■ What the task asks:
Swap every "screenshot" for "screen capture" in the lines below, leave everything else unchanged, and omit the pictures when you give the lines back.

■ Listing:
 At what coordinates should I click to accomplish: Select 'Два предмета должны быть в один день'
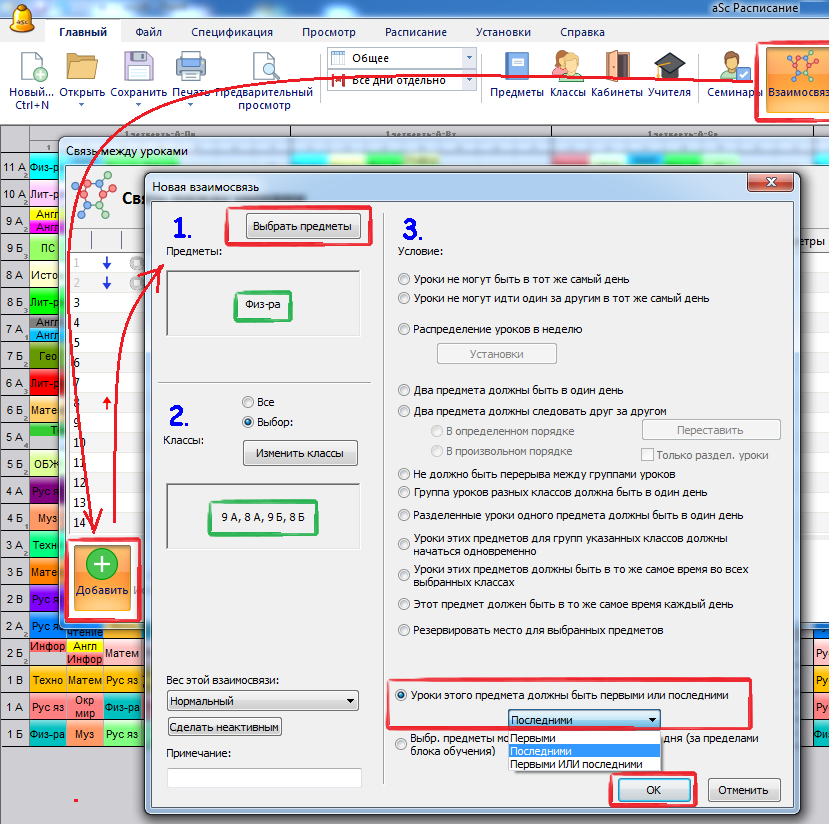click(404, 390)
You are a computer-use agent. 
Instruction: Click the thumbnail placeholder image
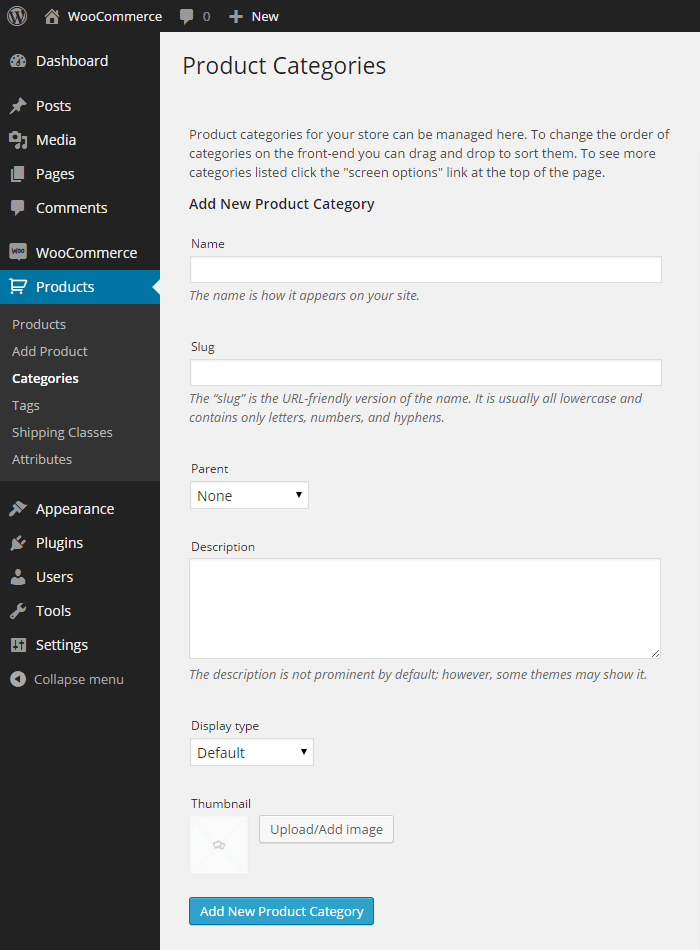coord(219,845)
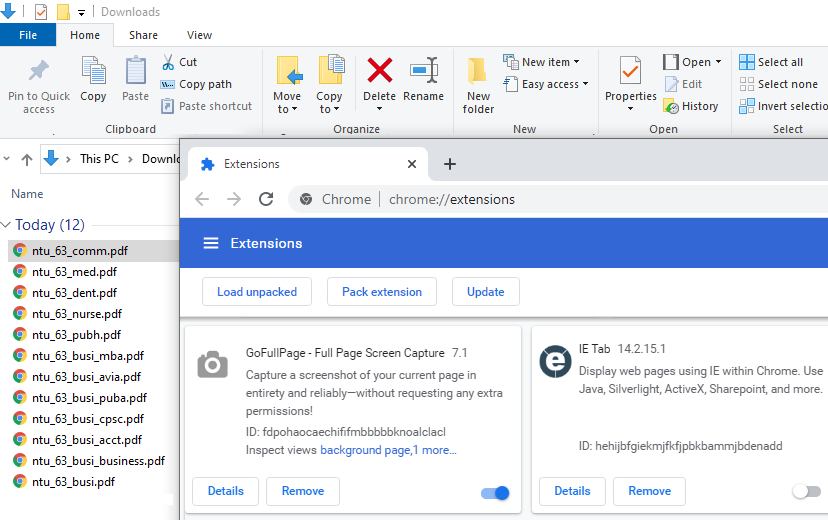Image resolution: width=828 pixels, height=520 pixels.
Task: Open the Extensions hamburger menu
Action: (x=210, y=243)
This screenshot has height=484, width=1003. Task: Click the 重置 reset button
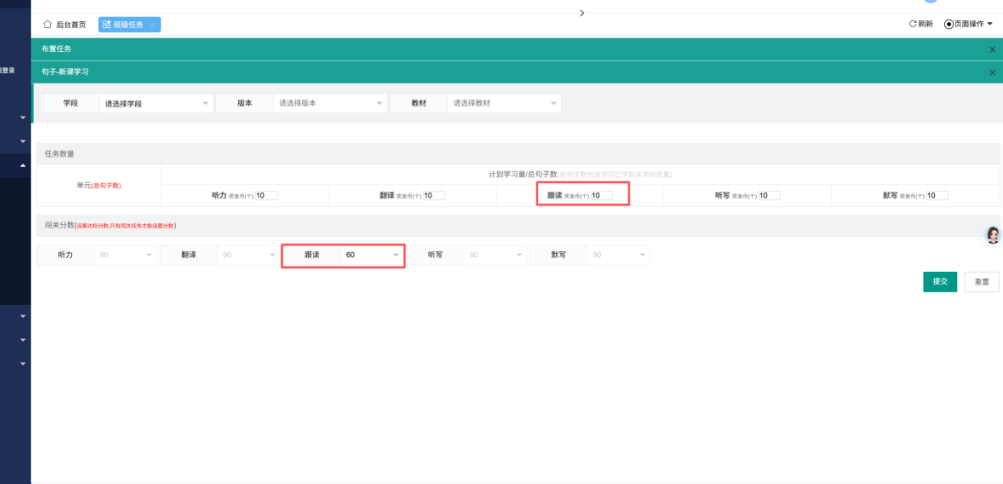(981, 282)
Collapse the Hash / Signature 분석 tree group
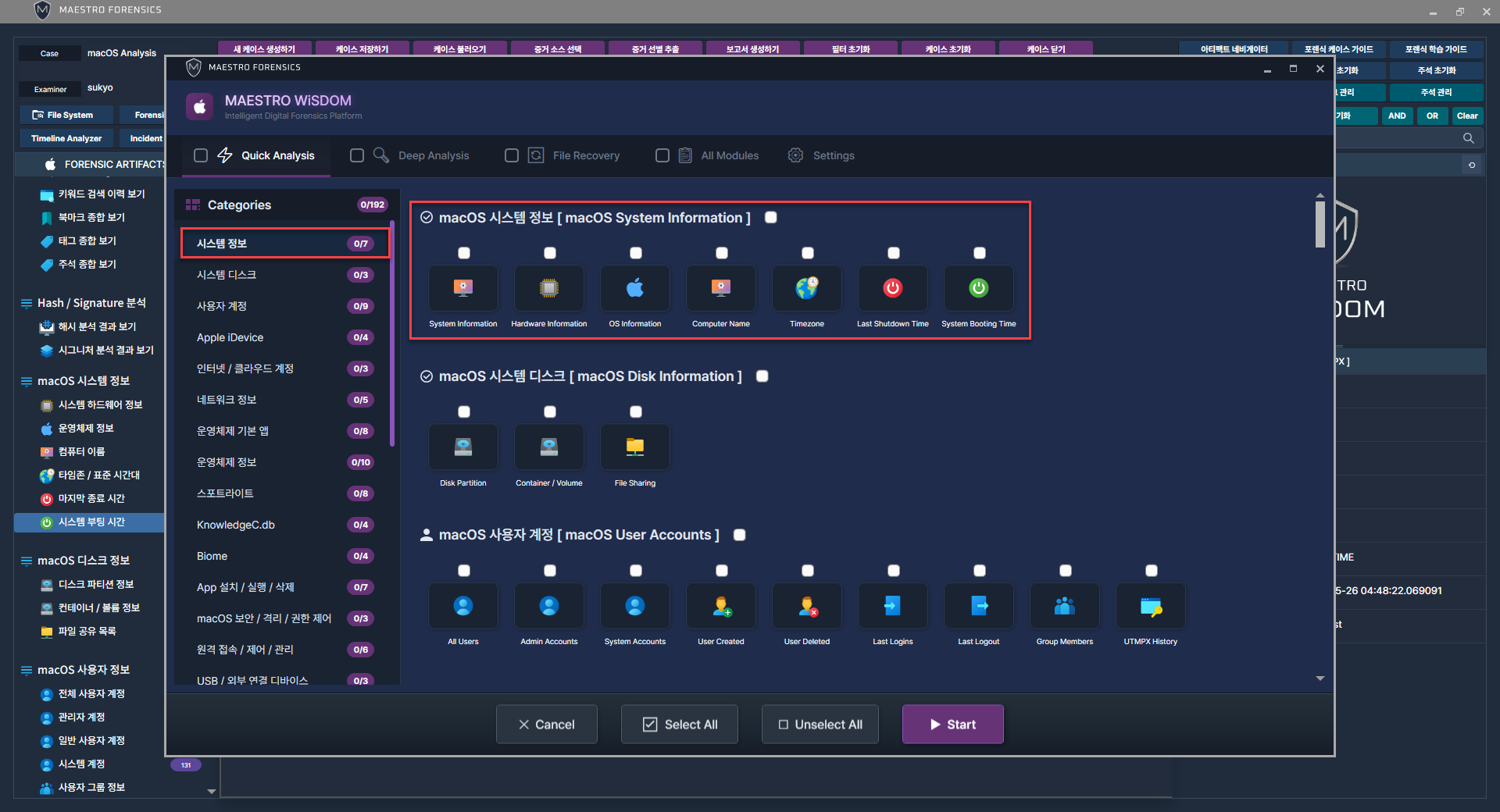1500x812 pixels. (27, 303)
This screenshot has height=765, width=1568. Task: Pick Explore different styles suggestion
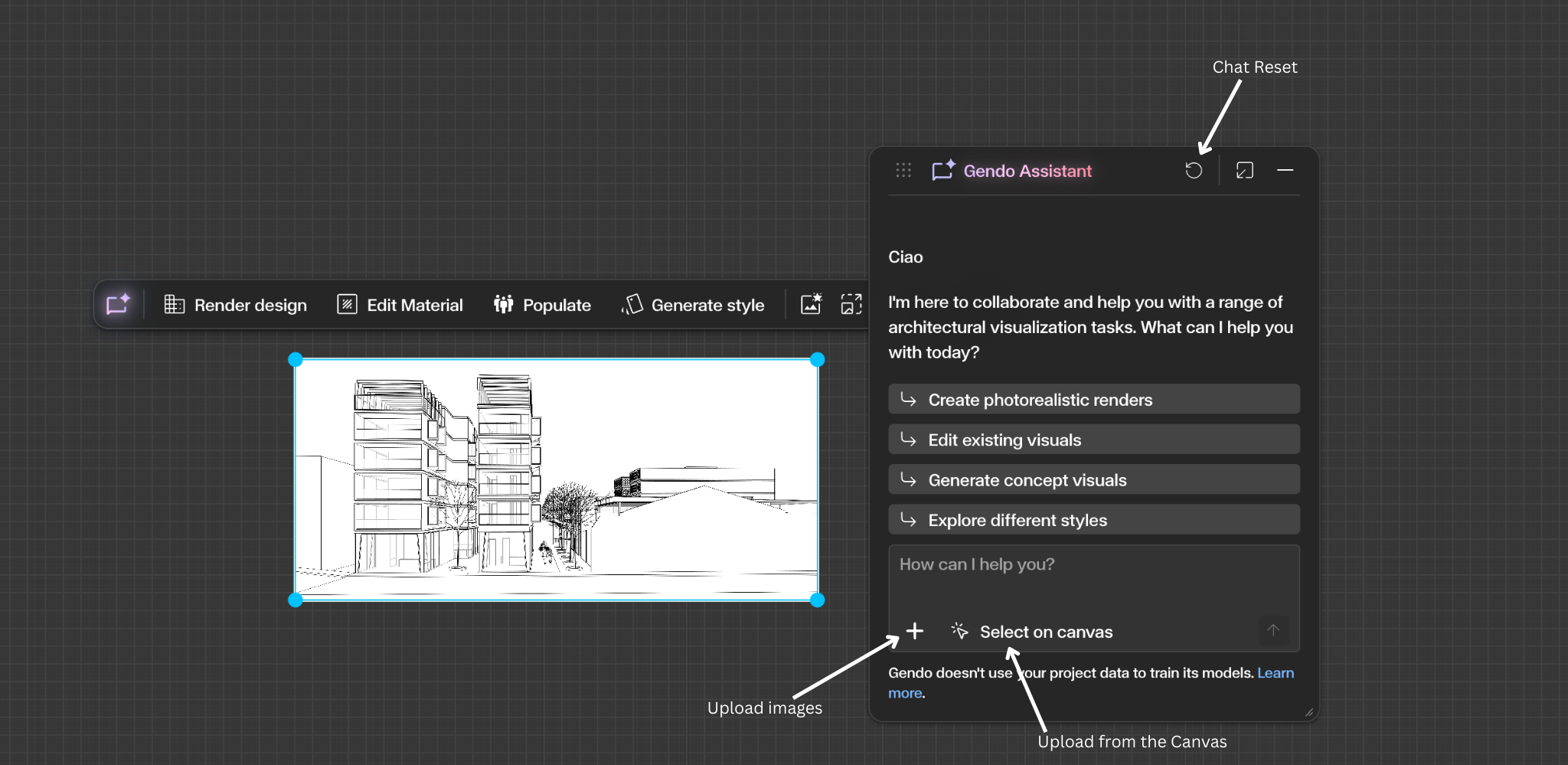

■ Task solution:
 At what coordinates should I click to accomplish: Select 'Два предмета должны быть в один день'
click(404, 390)
You are a computer-use agent. 
Instruction: Click the thumbnail placeholder image
coord(219,845)
Image resolution: width=828 pixels, height=520 pixels.
Task: Open the Extensions hamburger menu
Action: (x=210, y=243)
This screen capture has height=484, width=1003. Task: Click the 重置 reset button
(981, 282)
Collapse the Hash / Signature 분석 tree group
1500x812 pixels. (27, 303)
This screen capture has height=765, width=1568. Task: Pick Explore different styles suggestion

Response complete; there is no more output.